• _Exercise_:
Print the range of lines that opens with the line containing "The height and width of the screenshot is (417, 920)." and closes with the last line of the listing. Include both ends; print nothing more.

------ Entries supplied

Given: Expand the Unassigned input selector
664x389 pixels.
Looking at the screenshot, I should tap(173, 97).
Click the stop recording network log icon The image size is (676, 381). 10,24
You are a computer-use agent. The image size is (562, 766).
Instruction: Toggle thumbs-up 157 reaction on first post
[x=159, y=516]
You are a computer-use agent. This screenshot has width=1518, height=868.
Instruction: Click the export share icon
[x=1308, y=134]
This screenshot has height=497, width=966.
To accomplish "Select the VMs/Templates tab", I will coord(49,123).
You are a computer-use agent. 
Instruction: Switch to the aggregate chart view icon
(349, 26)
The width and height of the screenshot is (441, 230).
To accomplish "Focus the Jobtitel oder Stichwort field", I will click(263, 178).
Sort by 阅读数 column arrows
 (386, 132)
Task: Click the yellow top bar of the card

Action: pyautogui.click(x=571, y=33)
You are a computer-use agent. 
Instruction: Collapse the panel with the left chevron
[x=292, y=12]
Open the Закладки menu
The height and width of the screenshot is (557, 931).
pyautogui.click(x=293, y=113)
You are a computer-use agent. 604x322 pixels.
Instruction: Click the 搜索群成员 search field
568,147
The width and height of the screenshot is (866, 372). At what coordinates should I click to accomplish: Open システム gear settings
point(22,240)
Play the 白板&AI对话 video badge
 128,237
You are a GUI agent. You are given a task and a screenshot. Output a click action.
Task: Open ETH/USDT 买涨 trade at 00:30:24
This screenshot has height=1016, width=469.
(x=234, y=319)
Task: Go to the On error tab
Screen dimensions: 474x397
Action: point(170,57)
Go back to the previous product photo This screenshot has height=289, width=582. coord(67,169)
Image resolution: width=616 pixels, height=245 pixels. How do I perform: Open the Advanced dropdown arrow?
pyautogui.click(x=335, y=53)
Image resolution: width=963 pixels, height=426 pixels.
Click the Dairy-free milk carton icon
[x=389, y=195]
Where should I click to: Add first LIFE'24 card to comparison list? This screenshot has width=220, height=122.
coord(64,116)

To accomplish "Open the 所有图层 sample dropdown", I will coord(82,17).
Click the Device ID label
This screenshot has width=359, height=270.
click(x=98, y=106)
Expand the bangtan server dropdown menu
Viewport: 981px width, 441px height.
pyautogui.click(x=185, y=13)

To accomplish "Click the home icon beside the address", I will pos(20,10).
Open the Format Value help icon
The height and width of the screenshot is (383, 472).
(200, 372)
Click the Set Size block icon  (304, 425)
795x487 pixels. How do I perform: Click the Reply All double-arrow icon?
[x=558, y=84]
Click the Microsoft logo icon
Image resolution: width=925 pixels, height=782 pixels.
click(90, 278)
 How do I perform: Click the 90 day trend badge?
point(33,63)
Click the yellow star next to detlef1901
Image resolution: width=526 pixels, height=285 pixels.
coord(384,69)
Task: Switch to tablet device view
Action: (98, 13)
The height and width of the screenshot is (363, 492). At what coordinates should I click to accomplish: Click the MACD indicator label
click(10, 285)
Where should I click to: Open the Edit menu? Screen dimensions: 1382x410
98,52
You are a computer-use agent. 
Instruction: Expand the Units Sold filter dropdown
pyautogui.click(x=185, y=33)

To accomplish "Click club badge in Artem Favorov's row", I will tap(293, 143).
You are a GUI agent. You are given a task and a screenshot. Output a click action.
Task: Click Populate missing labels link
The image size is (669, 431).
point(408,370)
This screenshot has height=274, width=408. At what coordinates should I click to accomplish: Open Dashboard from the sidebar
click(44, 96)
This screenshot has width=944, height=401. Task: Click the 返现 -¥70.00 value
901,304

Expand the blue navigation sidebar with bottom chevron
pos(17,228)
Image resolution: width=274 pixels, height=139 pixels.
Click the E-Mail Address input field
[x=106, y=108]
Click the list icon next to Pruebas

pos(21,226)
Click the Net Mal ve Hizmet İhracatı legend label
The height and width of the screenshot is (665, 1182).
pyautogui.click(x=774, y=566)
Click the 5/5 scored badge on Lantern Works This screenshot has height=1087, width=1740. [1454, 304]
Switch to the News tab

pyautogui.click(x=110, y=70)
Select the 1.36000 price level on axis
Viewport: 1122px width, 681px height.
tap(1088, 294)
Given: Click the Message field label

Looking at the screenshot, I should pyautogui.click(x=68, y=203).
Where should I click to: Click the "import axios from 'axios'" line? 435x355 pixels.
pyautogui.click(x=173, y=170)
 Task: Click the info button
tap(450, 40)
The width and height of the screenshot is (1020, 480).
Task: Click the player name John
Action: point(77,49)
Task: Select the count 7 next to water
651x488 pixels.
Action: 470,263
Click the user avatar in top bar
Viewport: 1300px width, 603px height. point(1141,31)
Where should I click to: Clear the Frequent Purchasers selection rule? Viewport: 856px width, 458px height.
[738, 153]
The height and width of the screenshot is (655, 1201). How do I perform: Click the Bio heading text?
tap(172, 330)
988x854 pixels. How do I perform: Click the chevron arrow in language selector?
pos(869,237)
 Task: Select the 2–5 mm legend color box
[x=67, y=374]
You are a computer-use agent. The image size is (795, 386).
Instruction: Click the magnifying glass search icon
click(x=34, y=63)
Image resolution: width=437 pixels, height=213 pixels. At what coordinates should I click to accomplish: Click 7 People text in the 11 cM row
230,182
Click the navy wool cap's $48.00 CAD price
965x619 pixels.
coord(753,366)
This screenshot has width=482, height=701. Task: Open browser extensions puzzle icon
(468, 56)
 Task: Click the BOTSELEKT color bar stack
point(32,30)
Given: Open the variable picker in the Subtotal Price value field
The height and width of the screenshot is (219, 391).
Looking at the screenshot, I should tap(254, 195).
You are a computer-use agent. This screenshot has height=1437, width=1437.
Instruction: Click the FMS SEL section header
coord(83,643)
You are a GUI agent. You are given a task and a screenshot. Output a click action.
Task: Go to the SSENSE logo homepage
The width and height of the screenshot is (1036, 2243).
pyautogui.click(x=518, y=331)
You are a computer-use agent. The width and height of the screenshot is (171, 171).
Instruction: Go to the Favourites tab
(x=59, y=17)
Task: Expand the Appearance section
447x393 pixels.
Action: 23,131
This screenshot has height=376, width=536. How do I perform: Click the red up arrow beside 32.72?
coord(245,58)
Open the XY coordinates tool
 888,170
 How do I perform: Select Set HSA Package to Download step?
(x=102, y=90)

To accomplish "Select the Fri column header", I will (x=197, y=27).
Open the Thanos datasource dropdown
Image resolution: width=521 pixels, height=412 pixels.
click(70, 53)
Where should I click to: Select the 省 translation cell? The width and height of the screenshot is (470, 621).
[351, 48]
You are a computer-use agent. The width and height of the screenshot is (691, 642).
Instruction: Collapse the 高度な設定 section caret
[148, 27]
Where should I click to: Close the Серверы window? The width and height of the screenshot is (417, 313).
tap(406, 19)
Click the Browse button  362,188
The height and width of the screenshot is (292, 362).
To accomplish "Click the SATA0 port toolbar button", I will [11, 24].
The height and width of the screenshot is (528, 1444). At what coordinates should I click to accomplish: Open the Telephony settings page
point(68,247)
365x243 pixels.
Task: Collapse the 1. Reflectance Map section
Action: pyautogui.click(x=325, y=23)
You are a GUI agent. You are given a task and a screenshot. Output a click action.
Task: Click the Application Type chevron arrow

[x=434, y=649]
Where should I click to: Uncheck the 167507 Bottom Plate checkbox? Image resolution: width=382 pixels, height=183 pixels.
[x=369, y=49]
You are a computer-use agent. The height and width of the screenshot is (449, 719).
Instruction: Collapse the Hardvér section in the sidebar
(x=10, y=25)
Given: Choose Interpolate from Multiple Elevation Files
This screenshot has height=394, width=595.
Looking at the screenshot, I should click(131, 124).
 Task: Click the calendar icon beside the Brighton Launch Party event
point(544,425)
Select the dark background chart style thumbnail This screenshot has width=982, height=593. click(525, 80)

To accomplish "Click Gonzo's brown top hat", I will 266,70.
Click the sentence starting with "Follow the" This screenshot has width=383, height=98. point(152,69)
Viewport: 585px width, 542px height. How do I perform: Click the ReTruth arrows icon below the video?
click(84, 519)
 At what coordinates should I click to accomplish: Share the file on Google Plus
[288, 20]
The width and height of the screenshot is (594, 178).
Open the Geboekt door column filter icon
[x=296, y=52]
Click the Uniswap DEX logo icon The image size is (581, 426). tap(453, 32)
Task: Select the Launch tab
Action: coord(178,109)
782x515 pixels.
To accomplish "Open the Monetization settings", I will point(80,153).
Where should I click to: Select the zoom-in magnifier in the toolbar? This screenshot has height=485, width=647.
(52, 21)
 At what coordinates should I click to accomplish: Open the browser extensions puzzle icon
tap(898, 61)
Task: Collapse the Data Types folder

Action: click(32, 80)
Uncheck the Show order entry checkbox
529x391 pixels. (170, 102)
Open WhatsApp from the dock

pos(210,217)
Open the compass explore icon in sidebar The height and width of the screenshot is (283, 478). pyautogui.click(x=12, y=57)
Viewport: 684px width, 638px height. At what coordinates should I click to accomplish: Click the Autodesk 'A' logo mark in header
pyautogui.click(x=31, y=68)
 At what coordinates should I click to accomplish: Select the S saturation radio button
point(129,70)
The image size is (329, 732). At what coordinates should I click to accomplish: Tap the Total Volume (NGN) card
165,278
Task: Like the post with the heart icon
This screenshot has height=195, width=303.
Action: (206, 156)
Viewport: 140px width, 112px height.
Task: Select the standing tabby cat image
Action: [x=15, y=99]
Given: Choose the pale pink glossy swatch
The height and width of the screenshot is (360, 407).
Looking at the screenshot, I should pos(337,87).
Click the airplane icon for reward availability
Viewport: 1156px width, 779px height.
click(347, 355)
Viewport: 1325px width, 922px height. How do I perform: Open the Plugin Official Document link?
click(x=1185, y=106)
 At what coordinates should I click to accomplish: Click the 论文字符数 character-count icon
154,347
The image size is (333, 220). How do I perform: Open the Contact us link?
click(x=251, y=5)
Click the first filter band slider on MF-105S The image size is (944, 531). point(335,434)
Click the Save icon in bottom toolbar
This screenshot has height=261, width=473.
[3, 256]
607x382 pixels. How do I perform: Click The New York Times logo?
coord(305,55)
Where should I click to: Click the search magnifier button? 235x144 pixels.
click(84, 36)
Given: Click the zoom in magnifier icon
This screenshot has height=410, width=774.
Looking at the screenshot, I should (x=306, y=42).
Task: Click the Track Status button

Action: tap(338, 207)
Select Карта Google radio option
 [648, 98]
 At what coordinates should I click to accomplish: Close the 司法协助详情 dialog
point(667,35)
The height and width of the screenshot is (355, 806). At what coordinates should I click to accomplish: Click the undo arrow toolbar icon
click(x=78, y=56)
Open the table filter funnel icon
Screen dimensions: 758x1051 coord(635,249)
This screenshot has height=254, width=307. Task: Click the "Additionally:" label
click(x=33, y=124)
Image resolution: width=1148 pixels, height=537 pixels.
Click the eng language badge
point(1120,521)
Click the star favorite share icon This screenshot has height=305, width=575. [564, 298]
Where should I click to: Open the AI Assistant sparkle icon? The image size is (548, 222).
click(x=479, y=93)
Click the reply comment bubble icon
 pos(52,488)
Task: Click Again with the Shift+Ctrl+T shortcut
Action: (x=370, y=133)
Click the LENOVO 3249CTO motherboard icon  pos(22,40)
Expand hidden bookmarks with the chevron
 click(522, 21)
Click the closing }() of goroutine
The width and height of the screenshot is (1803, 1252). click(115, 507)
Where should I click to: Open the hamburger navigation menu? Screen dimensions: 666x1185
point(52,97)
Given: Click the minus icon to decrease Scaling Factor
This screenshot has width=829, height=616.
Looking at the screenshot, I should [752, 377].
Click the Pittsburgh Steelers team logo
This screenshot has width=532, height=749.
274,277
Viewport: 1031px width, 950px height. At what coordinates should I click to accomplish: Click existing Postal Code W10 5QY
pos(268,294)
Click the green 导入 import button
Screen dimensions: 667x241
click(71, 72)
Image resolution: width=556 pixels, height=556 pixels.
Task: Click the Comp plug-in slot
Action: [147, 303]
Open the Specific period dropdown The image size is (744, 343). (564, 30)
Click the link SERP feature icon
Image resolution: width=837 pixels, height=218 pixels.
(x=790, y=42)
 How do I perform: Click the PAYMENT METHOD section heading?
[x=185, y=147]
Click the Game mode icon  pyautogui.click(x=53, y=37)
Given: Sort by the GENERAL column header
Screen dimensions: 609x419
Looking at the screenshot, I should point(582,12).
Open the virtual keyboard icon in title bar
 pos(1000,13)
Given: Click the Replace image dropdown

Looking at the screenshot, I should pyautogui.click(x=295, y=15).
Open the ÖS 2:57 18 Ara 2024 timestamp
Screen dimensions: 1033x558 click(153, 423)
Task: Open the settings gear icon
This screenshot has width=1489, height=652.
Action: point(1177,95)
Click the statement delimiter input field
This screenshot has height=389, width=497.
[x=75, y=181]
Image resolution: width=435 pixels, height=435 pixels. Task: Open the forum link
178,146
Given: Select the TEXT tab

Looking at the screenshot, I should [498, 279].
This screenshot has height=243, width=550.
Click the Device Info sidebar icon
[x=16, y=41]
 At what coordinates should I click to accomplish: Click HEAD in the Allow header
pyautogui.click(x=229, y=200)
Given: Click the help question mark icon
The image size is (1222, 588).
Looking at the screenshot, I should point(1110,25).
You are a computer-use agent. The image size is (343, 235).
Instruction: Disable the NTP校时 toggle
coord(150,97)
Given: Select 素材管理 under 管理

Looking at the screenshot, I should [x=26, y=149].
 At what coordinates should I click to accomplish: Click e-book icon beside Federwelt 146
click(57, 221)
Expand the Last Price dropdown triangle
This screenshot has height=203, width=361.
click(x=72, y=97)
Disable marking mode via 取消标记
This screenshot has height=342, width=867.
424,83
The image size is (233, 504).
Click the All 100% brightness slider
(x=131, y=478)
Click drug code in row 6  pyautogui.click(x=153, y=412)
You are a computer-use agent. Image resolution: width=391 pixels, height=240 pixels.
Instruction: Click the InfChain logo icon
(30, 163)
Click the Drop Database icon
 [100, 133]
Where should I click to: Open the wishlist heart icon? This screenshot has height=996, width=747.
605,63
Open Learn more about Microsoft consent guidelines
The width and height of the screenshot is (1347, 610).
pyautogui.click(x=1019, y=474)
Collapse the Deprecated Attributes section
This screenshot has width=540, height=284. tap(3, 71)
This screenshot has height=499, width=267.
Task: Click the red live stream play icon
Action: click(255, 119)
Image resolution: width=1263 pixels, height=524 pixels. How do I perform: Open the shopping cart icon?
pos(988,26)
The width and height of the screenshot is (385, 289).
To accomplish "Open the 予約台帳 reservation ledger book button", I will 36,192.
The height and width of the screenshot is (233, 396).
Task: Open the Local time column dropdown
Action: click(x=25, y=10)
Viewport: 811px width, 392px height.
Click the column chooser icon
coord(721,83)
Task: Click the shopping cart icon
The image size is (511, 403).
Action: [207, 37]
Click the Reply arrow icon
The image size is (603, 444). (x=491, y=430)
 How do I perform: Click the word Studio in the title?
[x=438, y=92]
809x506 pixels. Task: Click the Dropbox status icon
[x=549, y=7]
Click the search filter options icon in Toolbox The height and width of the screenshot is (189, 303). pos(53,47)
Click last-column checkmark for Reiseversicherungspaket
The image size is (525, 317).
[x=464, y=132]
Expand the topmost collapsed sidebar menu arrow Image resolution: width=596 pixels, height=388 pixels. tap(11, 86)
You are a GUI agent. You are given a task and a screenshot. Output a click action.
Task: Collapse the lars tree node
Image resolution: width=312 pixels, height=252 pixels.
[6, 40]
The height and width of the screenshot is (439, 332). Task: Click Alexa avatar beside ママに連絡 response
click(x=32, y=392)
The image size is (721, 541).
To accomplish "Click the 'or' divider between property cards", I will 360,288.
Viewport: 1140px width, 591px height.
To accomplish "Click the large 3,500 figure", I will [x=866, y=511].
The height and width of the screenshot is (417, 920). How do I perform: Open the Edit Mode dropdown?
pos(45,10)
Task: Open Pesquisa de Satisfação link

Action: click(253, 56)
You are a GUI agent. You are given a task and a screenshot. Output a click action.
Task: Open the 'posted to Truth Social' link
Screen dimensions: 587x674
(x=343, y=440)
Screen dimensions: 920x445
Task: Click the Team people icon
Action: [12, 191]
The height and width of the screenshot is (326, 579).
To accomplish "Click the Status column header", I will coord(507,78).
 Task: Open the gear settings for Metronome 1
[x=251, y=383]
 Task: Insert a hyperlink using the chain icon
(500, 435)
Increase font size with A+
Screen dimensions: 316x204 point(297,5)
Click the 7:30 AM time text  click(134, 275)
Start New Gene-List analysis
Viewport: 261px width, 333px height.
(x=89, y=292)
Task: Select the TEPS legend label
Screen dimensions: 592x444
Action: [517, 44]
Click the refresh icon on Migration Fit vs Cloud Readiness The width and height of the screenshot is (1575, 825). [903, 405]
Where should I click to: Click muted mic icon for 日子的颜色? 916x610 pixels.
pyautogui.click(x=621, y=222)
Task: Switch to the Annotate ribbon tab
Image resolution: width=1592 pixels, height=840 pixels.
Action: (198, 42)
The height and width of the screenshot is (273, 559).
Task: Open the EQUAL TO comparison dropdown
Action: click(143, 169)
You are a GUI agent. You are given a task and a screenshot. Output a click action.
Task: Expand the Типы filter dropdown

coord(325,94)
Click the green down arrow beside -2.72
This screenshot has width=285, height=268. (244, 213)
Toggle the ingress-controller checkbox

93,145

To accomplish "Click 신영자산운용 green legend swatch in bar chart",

------------

• _Completed task_:
The height and width of the screenshot is (417, 920). How do I perform: Open the Edit Mode dropdown?
pos(45,10)
Task: Open Pesquisa de Satisfação link

Action: click(253, 56)
You are a GUI agent. You are given a task and a screenshot. Output a click action.
Task: Open the 'posted to Truth Social' link
Screen dimensions: 587x674
(x=343, y=440)
Screen dimensions: 920x445
Task: Click the Team people icon
Action: [12, 191]
The height and width of the screenshot is (326, 579).
To accomplish "Click the Status column header", I will coord(507,78).
 Task: Open the gear settings for Metronome 1
[x=251, y=383]
 Task: Insert a hyperlink using the chain icon
(500, 435)
Increase font size with A+
Screen dimensions: 316x204 point(297,5)
Click the 7:30 AM time text  click(134, 275)
Start New Gene-List analysis
Viewport: 261px width, 333px height.
(x=89, y=292)
Task: Select the TEPS legend label
Screen dimensions: 592x444
Action: [517, 44]
Click the refresh icon on Migration Fit vs Cloud Readiness The width and height of the screenshot is (1575, 825). [903, 405]
Where should I click to: Click muted mic icon for 日子的颜色? 916x610 pixels.
pyautogui.click(x=621, y=222)
Task: Switch to the Annotate ribbon tab
Image resolution: width=1592 pixels, height=840 pixels.
Action: (198, 42)
The height and width of the screenshot is (273, 559).
Task: Open the EQUAL TO comparison dropdown
Action: click(143, 169)
You are a GUI agent. You are given a task and a screenshot. Output a click action.
Task: Expand the Типы filter dropdown

coord(325,94)
Click the green down arrow beside -2.72
This screenshot has width=285, height=268. (244, 213)
Toggle the ingress-controller checkbox

93,145

To accomplish "Click 신영자산운용 green legend swatch in bar chart",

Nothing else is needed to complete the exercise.